Anti-CEA CAR-T Cells to Treat Colorectal Liver Metastases

Launched by CHANGHAI HOSPITAL · Feb 13, 2022

Keywords

ClinConnect Summary

This clinical trial is studying a new type of treatment called Anti-CEA CAR-T cell therapy for patients with colorectal cancer that has spread to the liver. After surgery to remove the main tumor, some patients still have tiny amounts of cancer that can’t be seen on scans, called minimal residual disease (MRD). This trial aims to test the safety and effectiveness of this CAR-T cell therapy in patients whose blood tests show signs of MRD after their surgery. The researchers hope to find the right dose of the treatment that patients can tolerate and gather information that can help with future studies.
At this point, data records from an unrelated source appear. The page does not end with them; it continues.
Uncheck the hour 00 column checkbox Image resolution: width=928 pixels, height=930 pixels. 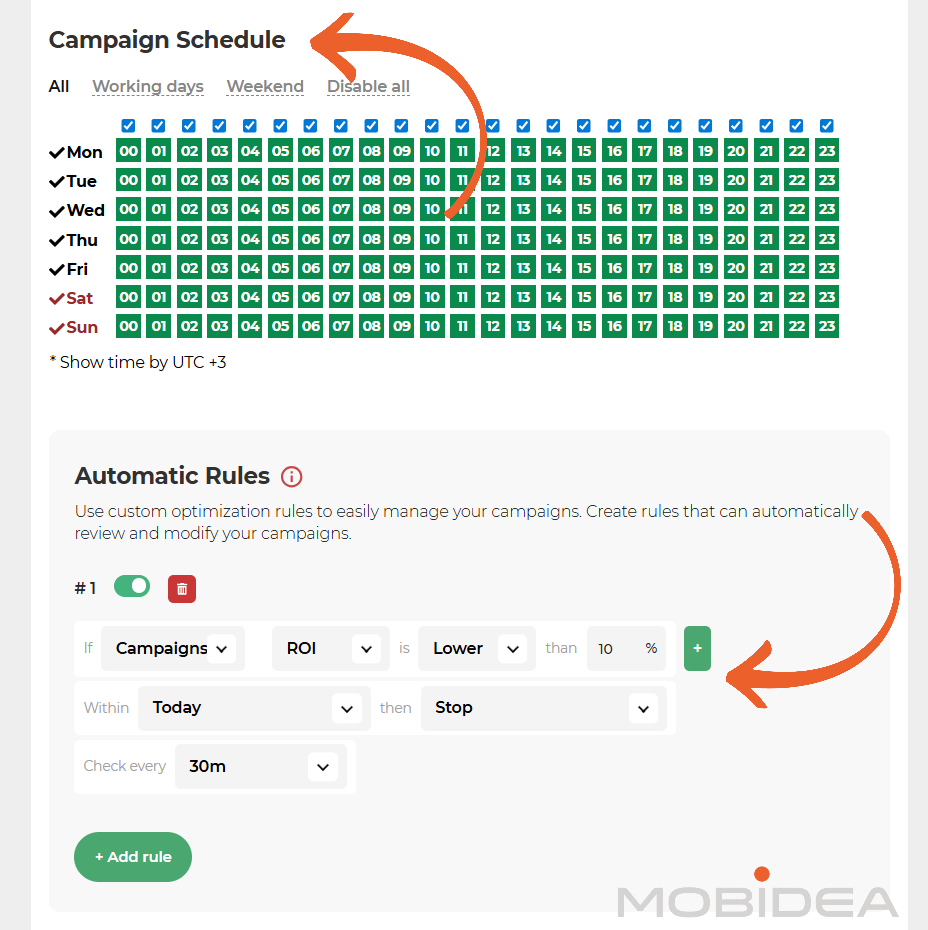[128, 126]
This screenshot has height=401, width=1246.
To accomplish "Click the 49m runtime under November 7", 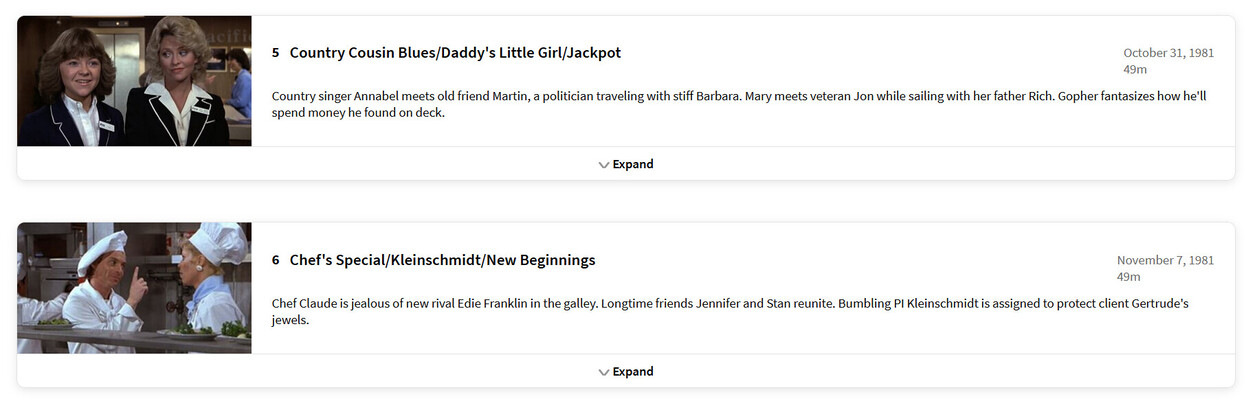I will coord(1128,277).
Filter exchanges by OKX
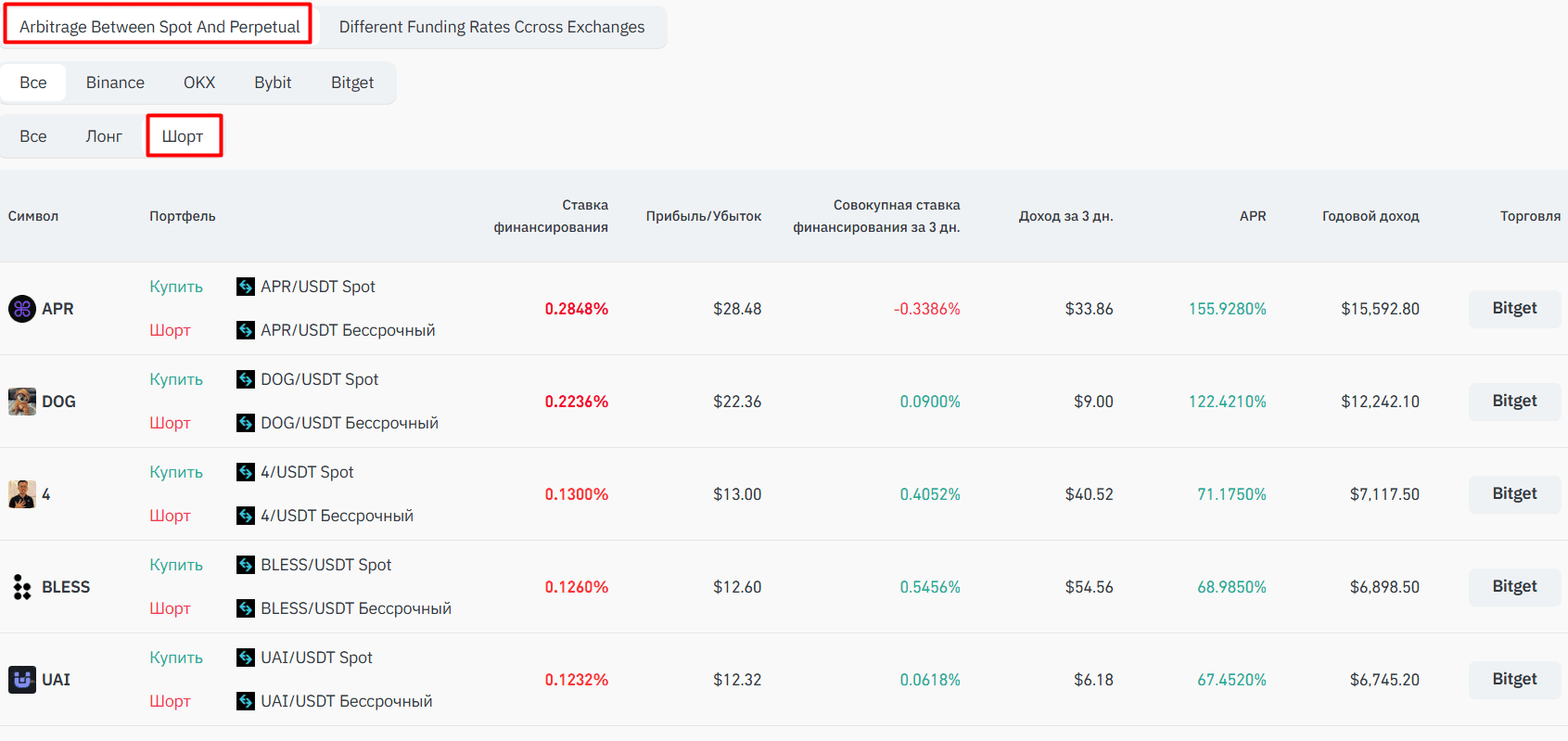 pos(199,83)
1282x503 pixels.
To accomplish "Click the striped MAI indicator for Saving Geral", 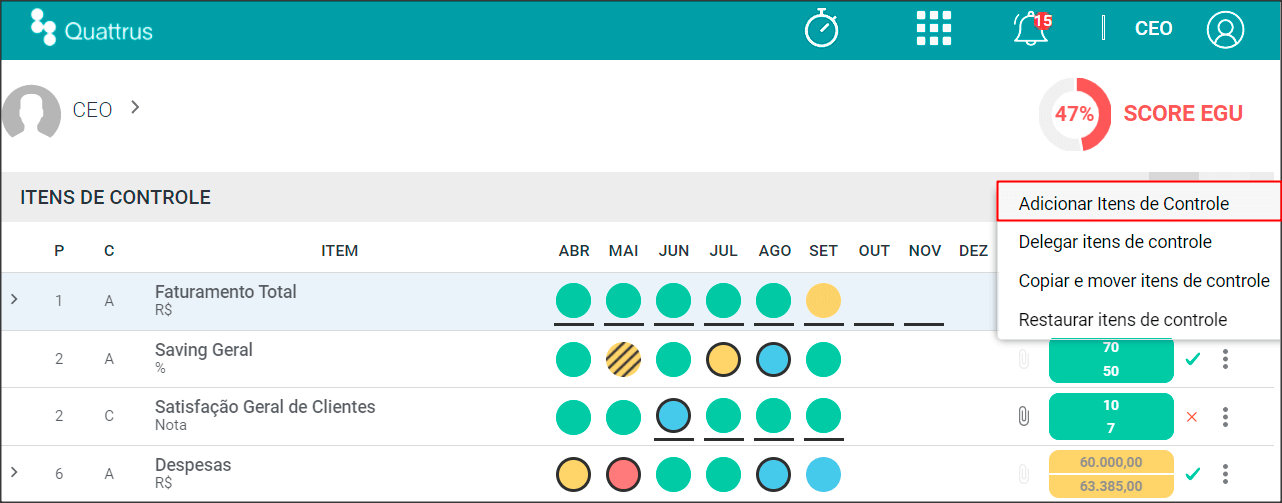I will tap(624, 359).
To be eligible for this trial, participants must be between 18 and 75 years old and have undergone surgery for their colorectal cancer, resulting in no visible tumors but still showing signs of MRD. They should also have a specific level of a tumor marker called CEA in their tissue. Participants can expect to receive this new therapy and be closely monitored for its effects and any side effects. It’s important to note that certain health conditions and treatments might prevent someone from joining the study, so potential participants will be carefully evaluated before enrollment.

Gender

ALL

Eligibility criteria

• Inclusion Criteria:
• • 1. ≥18 years old, ≤75 years old, male or female;
• • 2. Patients diagnosed with liver metastasis of colorectal cancer underwent radical surgery for the primary lesion of colorectal cancer, and R0 resection was performed for the liver metastasis (R0 resection was required for other organ metastasis). There was no measurable disease or tumor remnants (except invisible or unmeasurable disease) were found by imaging examination after surgery;
• • 3. Patients with CEA expression detected by immunohistochemistry in primary tumor and liver metastasis tumor tissues (CEA expression detected by pathology was more than 50%);
• • 4. Life expectancy ≥6 months;
• • 5. Performance status (PS) score 0-2, Karnofsky performance status (KPS) score above 60;
• • 6. Patients with ctDNA MRD still positive or positive again after adjuvant chemotherapy (including preoperative neoadjuvant chemotherapy);
• • 7. Important organ functions are sufficient, such as New York Heart Association (NYHA) heart function grade III or above, hemoglobin ≥90g/L, hypoxia; Liver function: total bilirubin ≤1.5×ULN (total bilirubin ≤3×ULN in liver metastasis), ALT≤2.5×ULN, AST≤2.5×ULN (ALT or/and AST≤5×ULN in liver metastasis); Renal function: serum creatinine ≤1.5×ULN and creatinine clearance rate ≥50 mL/min. The creatinine clearance rate was only calculated when serum creatinine ≤1.5×ULN. Minimum reserve of lung function (dyspnea no higher than grade 1 and oxygen saturation \> 91% without oxygen);
• • 8. Sufficient mononuclear cells (PBMC) can be obtained from peripheral veins without contraindications;
• • 9. Patients of childbearing age had no birth plan within 1 year after cell infusion and took effective contraceptive measures.
• Exclusion Criteria:
• • 1. Have a history of severe central nervous system diseases;
• • 2. Residual disease or tumor remnants can be seen in imaging, or tumor lesions cannot be resected in other tissues or organs;
• • 3. The presence of serious non-malignant diseases, including autoimmune diseases, primary immunodeficiency diseases or obstructive or restrictive respiratory diseases;
• • 4. Prior treatment with CAR-T or other gene-modified T cells;
• • 5. Participated in other clinical studies within 30 days prior to screening or plan to participate in other clinical studies during the study period;
• • 6. Patients with active Hepatitis B (HBV-DNA copy number \>105copies/ml), active Hepatitis C (HCV-RNA copy number \>ULN), HIV infection, treponema pallidum infection at screening time;
• • 7. The existence of uncontrollable systemic infectious diseases;
• • 8. Other multiple malignant tumors in addition to colorectal cancer and its metastasis;
• • 9. Chinese herbal medicine, systemic glucocorticoids or other immunosuppressants may be required within 2 weeks prior to enrollment or during the trial period, which may negatively affect lymphocyte activity or number;
• • 10. Pregnancy and lactation;
• • 11. The existence of severe gastroduodenal ulcer, severe ulcerative colitis and other serious intestinal inflammation;
• • 12. The existence of serious respiratory diseases;
• • 13. Those who cannot provide enough white tablets for tumor pathology for next-generation sequencing (NGS) detection (at least 3 white tablets are expected);
• • 14. The investigator judged that there were other conditions that were not suitable for the clinical study.